A deductive argument is sound if and only if it is both valid, and all of its premises are actually true. Otherwise, a deductive argument is unsound. https://www.iep.utm.edu/val-snd/

When we add the missing premise we can see that the argument is unsound.
The second premise is not needed.

• There is no missing premise. As written the conclusion is clear but the OP uses wording in the conclusion that IS NOT FOUNS IN THE PREMISES. So you dis not mention this obvious flaw. How can you think a deductive argument can have an odd number of premises if you know deductive reasoning? If there are two related premises the a conclusion is undeniable per two premises. Hidden premises still count.
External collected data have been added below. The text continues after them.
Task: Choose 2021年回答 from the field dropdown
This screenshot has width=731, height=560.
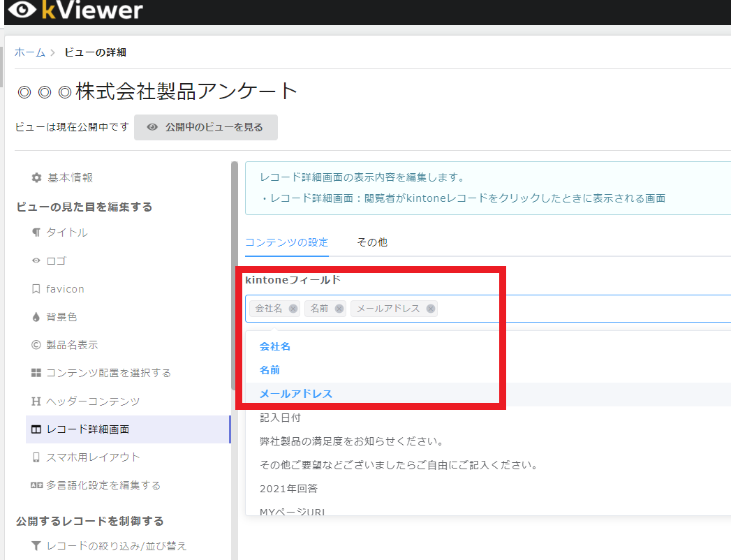Action: click(x=288, y=489)
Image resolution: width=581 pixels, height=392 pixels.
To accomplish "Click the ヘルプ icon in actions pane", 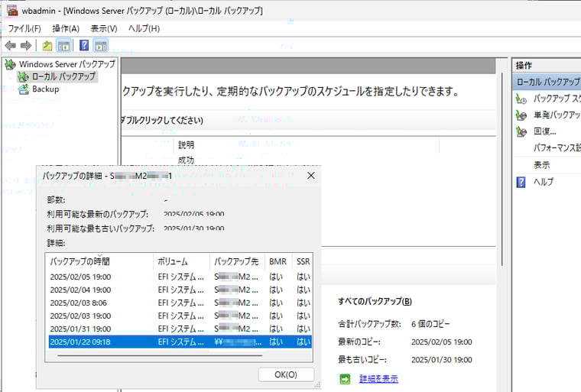I will click(521, 182).
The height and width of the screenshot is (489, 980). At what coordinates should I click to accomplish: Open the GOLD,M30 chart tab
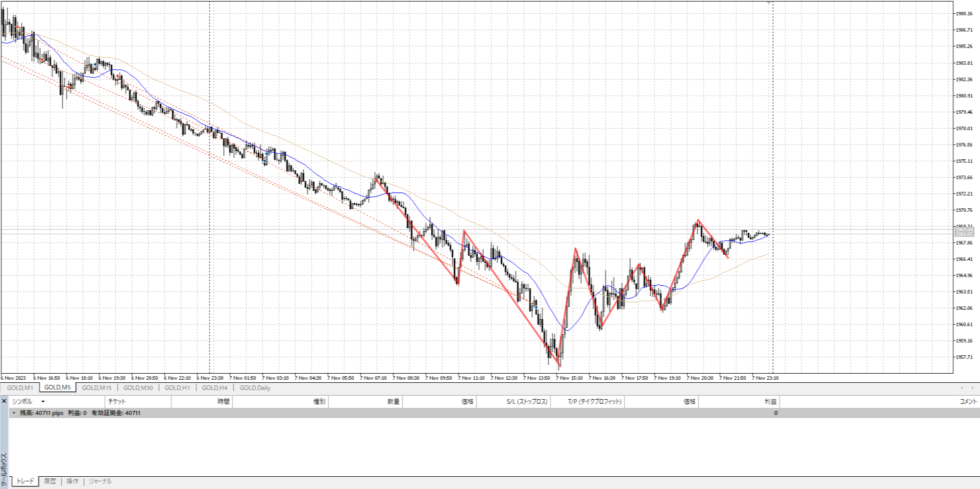click(138, 388)
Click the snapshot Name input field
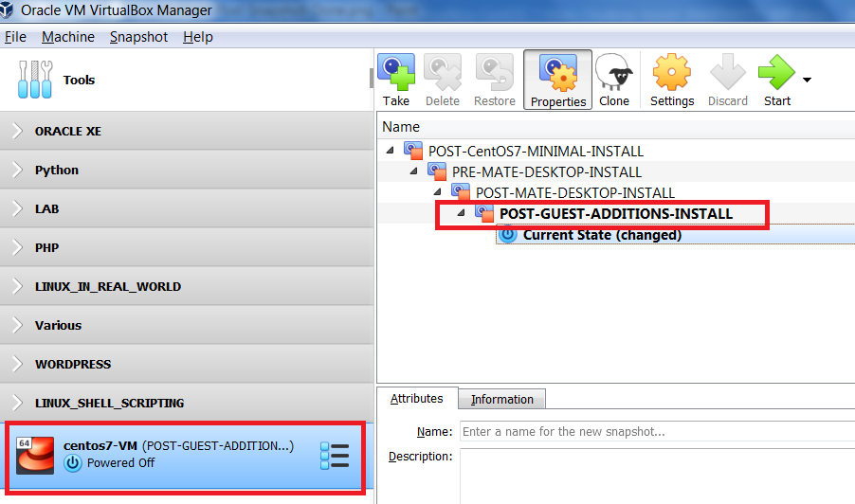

Commented May 7, 2020 at 12:56
• The first sentence is NOT A PREMISE. It is extra information describing what the argument is about. Also notice the structure is not like the If . . . .THEN structure below it. The conclusion should be if everybody wins the jackpot then society would not function. The language in a argument needs to be of the same kind. The same kind also needs to be related by common terms in other parts of the communication aka called the middle term. The first sentence has no common terms with other wording below it. Commented May 7, 2020 at 13:07
• @Logikal There was a missing premise when I wrote my answer. Commented May 7, 2020 at 15:01
• "The first sentence is NOT A PREMISE" The OP rewrote his post so that the first sentence is no longer needed. My (1), (3) and conclusion we cut-and-pasted from his original post. I added (2) Because without it there was no complete argument. Commented May 7, 2020 at 15:14
• When I edit my question, polcott not yet posted his answer. Commented May 9, 2020 at 9:37

The logical conclusion is that the government shouldn’t allow a lottery where everyone wins the jackpot. That’s a valid conclusion from the data given and makes sense. Without the “everyone wins the jackpot” it’s not a valid conclusion.

I wouldn’t say it’s a fallacy, just a mistake in the argument.

There is an element of false dichotomy. The conclusion, that lotteries should be banned, ignores that the current solution (lotteries where only a rare few win) is very effective at avoiding the downfall of society.

...but this seems more like a mask of arguments against things like welfare, universal basic income, and similar ideas. The problem with those arguments is that the first two premises are false, and the third is an assumption rather than a fact.

Correctly built or not, your argument seems to be using the slippery slope fallacy, aka number 15 on this page.